Stored dataset items:

┌────────

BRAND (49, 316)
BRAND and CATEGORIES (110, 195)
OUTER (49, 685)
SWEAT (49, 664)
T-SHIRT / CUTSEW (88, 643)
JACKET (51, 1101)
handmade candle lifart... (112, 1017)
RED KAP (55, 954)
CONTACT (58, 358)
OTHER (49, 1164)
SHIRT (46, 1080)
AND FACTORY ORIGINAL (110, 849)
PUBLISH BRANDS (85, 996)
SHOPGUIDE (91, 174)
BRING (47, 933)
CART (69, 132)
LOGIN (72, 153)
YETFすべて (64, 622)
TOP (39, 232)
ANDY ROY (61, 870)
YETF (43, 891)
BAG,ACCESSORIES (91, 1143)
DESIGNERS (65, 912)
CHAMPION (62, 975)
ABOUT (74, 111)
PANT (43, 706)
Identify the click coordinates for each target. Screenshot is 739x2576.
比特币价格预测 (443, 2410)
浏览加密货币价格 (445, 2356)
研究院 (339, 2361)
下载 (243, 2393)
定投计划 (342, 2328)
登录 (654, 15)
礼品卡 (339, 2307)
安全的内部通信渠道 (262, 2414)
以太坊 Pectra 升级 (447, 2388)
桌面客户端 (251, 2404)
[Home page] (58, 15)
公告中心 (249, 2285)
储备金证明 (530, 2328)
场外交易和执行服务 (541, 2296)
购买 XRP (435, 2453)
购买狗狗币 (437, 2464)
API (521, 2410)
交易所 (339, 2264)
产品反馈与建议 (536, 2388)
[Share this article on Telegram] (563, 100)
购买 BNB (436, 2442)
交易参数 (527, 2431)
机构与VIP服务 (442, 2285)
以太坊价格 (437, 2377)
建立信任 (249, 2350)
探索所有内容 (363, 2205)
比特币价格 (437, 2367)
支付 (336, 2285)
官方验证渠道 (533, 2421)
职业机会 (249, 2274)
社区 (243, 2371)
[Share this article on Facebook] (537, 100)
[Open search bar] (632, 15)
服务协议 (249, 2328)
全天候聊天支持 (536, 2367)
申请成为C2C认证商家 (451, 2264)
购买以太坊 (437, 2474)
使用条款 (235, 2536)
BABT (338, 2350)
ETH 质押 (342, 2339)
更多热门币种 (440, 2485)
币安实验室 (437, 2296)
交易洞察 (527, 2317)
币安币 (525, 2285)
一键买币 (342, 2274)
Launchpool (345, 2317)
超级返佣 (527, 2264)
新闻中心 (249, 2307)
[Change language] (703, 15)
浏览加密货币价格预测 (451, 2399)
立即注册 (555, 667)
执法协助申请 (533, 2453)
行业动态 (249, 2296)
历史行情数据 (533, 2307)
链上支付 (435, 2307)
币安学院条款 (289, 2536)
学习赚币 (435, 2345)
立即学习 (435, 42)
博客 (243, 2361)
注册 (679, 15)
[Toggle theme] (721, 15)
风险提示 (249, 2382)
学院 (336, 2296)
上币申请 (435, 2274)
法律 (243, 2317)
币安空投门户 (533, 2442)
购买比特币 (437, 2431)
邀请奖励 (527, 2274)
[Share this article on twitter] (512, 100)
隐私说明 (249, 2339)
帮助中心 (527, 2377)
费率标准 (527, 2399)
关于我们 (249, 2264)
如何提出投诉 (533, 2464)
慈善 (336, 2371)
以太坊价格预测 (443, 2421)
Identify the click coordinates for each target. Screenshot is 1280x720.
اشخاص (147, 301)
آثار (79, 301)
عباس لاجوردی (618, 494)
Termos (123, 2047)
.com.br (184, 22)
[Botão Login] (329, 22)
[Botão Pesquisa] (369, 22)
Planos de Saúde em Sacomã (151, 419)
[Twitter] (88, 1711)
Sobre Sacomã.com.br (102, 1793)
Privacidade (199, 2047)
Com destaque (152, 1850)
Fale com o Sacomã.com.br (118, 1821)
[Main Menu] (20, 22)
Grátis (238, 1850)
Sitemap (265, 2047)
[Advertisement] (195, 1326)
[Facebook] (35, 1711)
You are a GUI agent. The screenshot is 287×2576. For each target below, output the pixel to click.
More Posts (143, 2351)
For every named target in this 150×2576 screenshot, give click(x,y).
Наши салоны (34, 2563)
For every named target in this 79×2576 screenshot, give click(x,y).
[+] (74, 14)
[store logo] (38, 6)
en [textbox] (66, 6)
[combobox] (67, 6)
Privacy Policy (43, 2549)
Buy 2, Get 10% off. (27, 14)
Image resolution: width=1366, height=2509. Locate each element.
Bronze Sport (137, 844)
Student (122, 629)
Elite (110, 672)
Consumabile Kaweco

└────────

§ **EXERCISE OBJECTIVE**: Each line of the records that contains the string "article" must be copied.

§ **EXERCISE RESPONSE**:
[Share this article on Telegram] (563, 100)
[Share this article on Facebook] (537, 100)
[Share this article on twitter] (512, 100)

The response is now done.